Systemic markers of inflammation

Plasma was isolated from mice at baseline, and at 10, 18 and 24 weeks after dietary interventions to determine the levels of systemic cytokines. Approximately 50–300 μl of blood were collected into lithium heparin microvette tubes (Sarstedt). The blood was centrifuged (900 g, 4°C) for 10 min and plasma was recovered and stored in aliquots at − 80°C until the time of use. Plasma was assayed using Milliplex immunoassay kits (Millipore) as per the manufacturer's protocol. All samples were measured in duplicate. Briefly, neat or diluted plasma samples, standards and quality controls were incubated with antibody beads overnight at 4°C. Neat plasma was used in the adipokine panel (leptin, resistin, PAI-1, insulin, IL-6, TNF-α and monocyte chemoattractant protein-1), whereas the remaining assays that required the plasma to be diluted in assay buffer were as follows: CRP was diluted 1:200, sICAM-1, sVCAM-1 and E-selectin were diluted 1:100 and adiponectin was diluted 1:5000. Assays were run on a Bio-Rad Bioplex instrument. Plasma isolated at baseline, and at 10, 18 and 24 weeks after dietary interventions was used to determine the levels of CRP, sICAM-1, E-selectin, sVCAM-1 and adiponectin. The concentration of leptin, resistin, PAI-1, insulin, IL-6 and TNF-α was examined at baseline, and at 10 and 24 weeks on the modified diets.
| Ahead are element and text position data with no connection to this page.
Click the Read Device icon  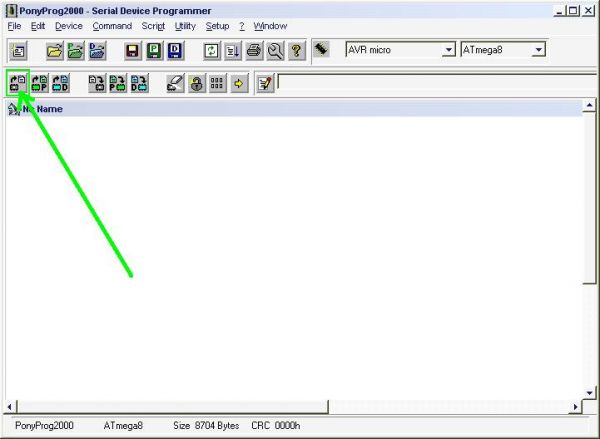pos(18,84)
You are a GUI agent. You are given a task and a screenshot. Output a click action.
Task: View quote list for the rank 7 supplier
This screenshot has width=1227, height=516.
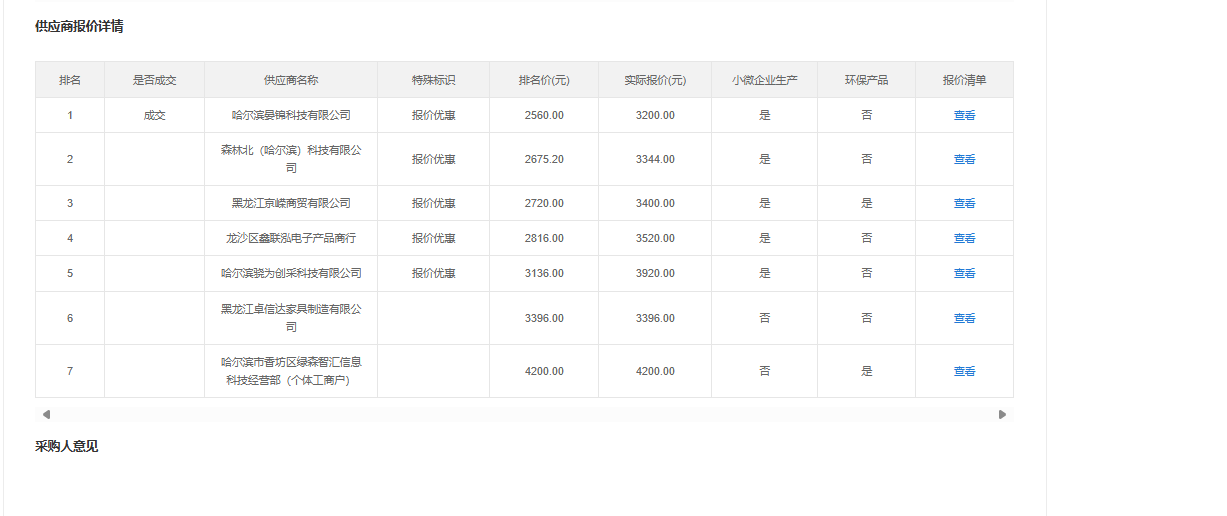964,371
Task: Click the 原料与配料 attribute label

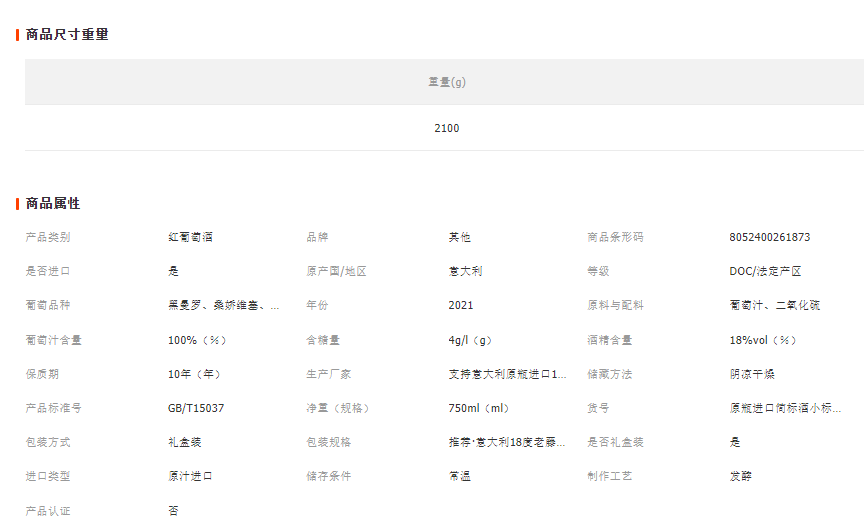Action: [x=615, y=305]
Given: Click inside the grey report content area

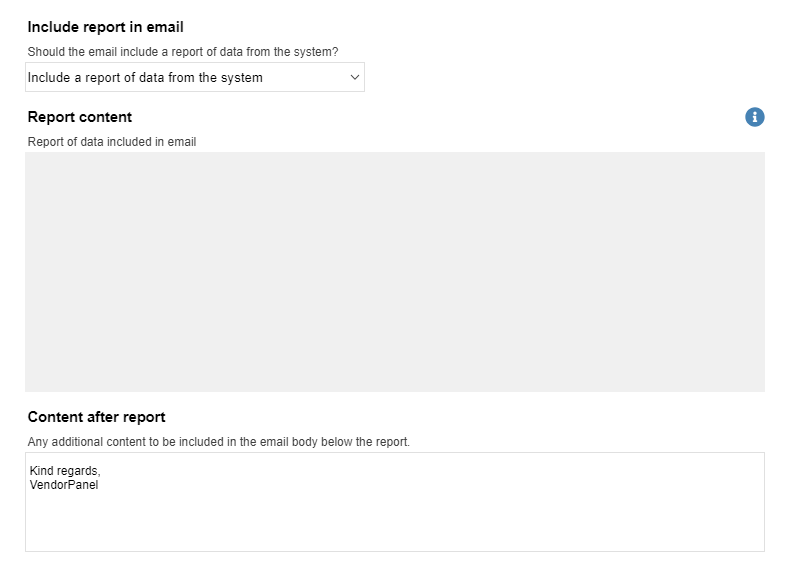Looking at the screenshot, I should [x=395, y=272].
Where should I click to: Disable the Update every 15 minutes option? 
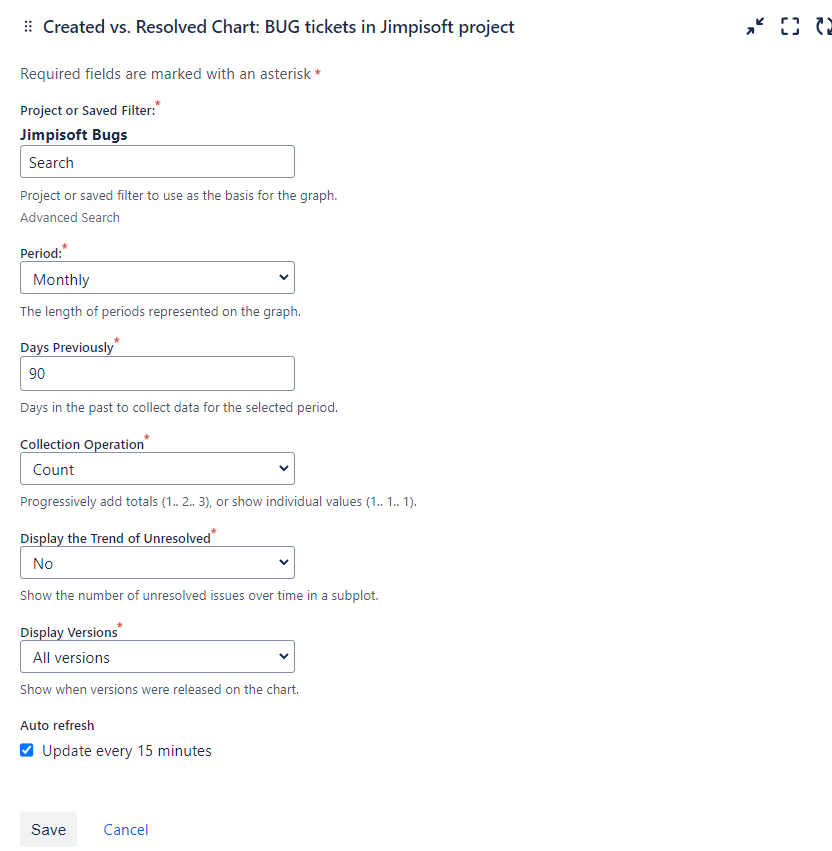click(26, 750)
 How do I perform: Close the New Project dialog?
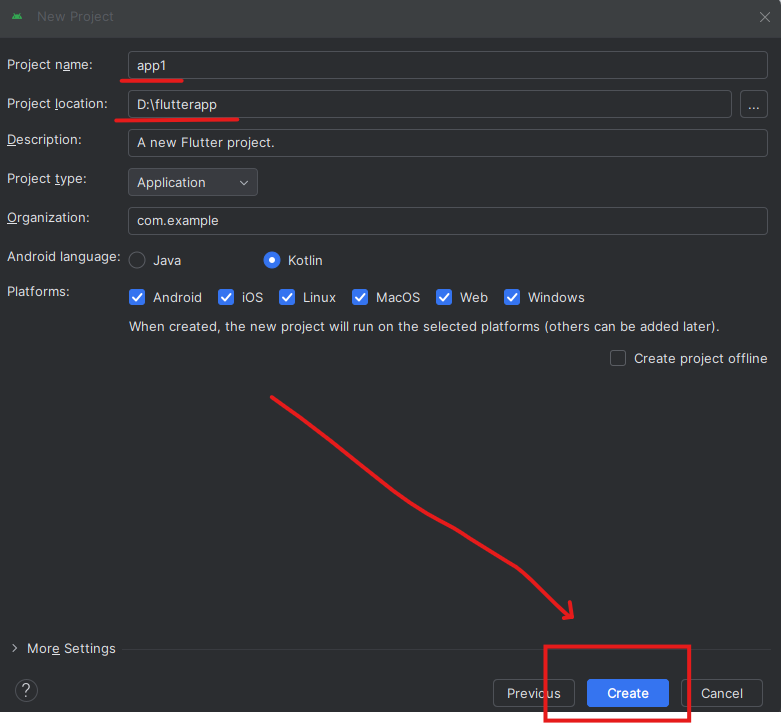tap(764, 16)
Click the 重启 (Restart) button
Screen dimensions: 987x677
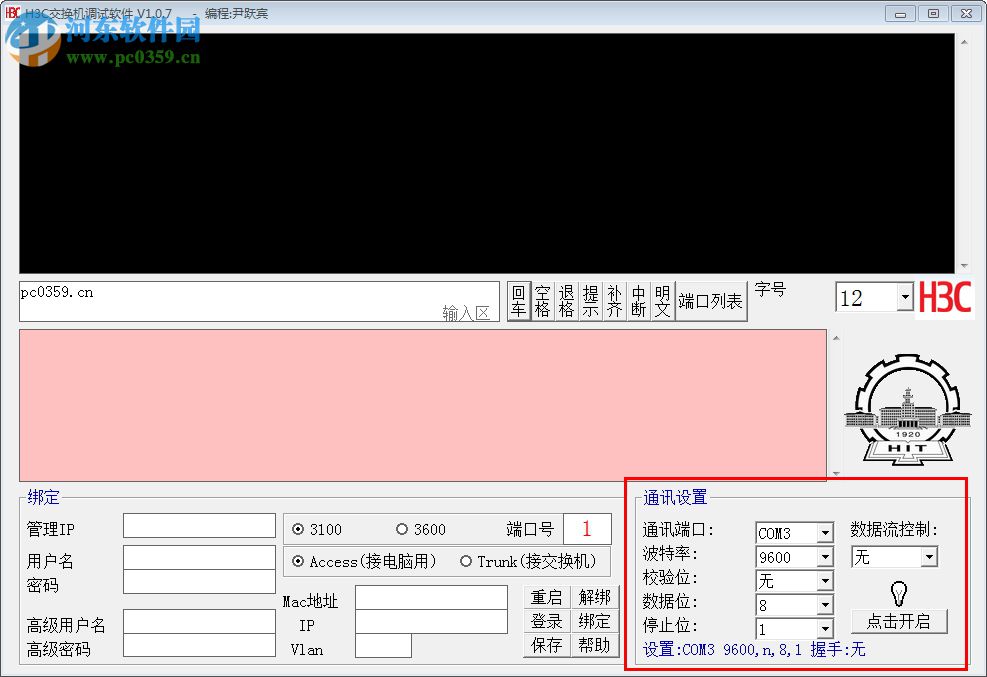pos(546,598)
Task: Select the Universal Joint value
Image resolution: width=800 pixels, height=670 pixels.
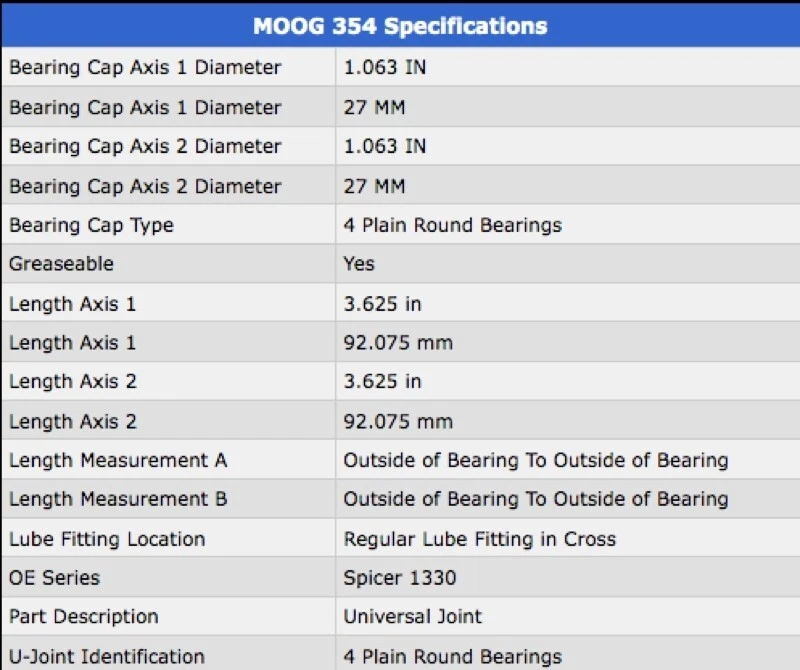Action: point(413,617)
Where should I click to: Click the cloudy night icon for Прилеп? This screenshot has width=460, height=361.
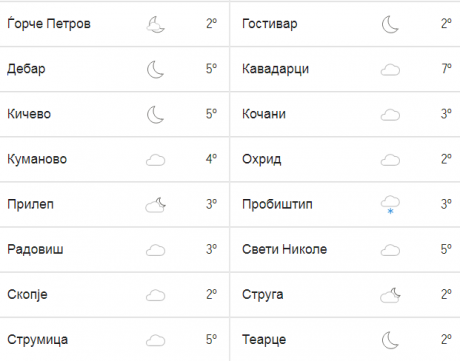tap(156, 205)
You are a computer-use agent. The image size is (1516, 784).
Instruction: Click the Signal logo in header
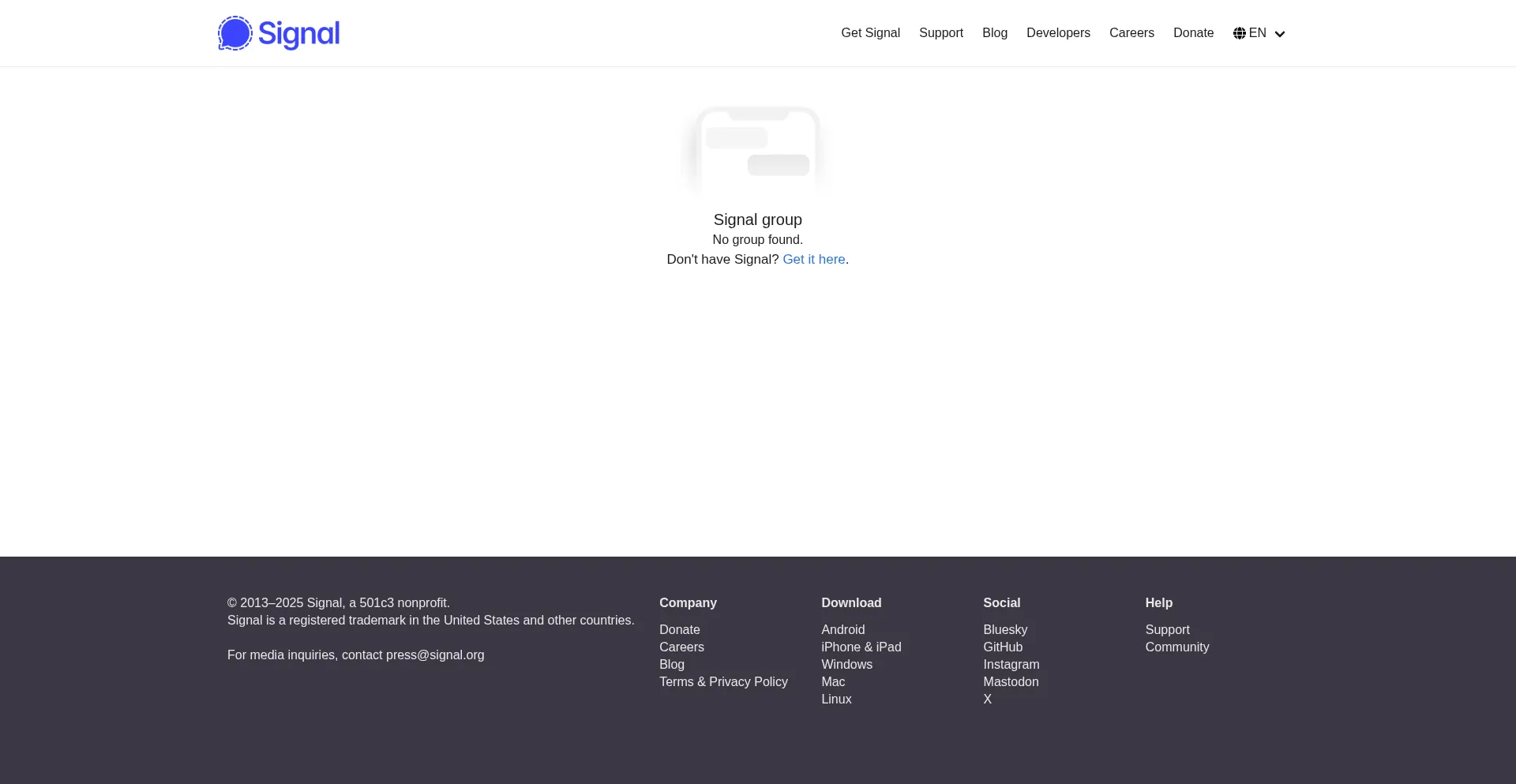(279, 33)
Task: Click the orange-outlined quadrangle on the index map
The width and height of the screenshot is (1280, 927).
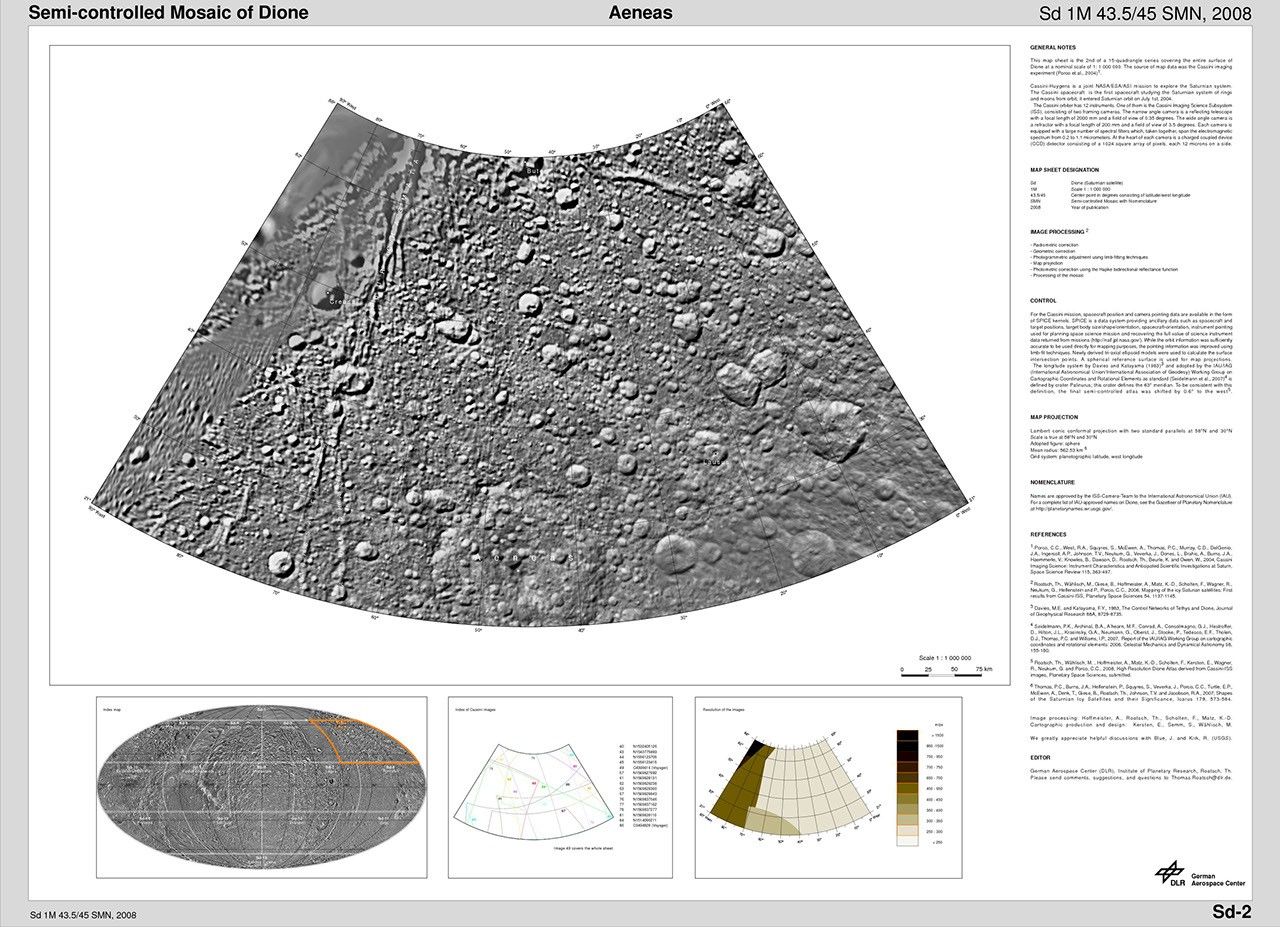Action: coord(367,740)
Primary splenocyte culture

Spleens were dissected under sterile conditions, placed in Roswell Park Memorial Institute (RPMI). 1640 supplemented with 1 mm-sodium pyruvate, 2 mm-l-glutamine, 60 mg/l penicillin, 100 mg/l streptomycin (Invitrogen) and 10 % fetal bovine serum (Sigma). Immediately after dissection, each spleen was perfused with the medium and the splenocytes were dispersed by shredding the tissue. Erythrocytes were removed from the splenocyte mixture by washing the cells one or two times in an erythrocyte lysis buffer as previously described(Reference Stephensen, Rasooly and Jiang67). Cells were counted and diluted to 2 × 106 cells/ml in modified RPMI-1640 with β-mercaptoethanol (Invitrogen) supplemented with 10 % fetal bovine serum, and then plated in ninety-six-well plates at a final concentration of 2 × 105 cells/well. The stimulatory treatments were plates pre-coated with anti-CD3/anti-CD28 antibodies (BD Pharmingen) overnight (4°C) at a final concentration of 1 mg/l each or lipopolysaccharide (LPS; Sigma) was added to the splenocytes at a final concentration of 10 μg/l and incubated at 37°C in 5 % CO2. After 24 or 72 h, the cells were harvested and centrifuged at 200 g for 10 min at 4°C. The controls for the CD3/CD28 stimulation were wells coated with isotype antibody and for the LPS treatment control, the cells were treated with endotoxin-free water. Supernatants were collected and stored in aliquots at − 70°C until the time of analysis. The supernatant from cells challenged with LPS was collected after 24 h and IL-6, IL-1β and TNF-α were measured to test innate immune response by monocytes/macrophages. The concentration of IFN-γ, TNF-α, IL-4 and IL-10 was measured in the supernatant collected from the cells that were incubated with anti-CD3/anti-CD28 for 72 h to test the Th1/Th2 response. All samples were run in duplicate using multiplex kits from Millipore according to the manufacturer's protocol. The assays were run on a Bio-Rad Bioplex instrument using multiplex kits from Millipore according to the manufacturer's protocol.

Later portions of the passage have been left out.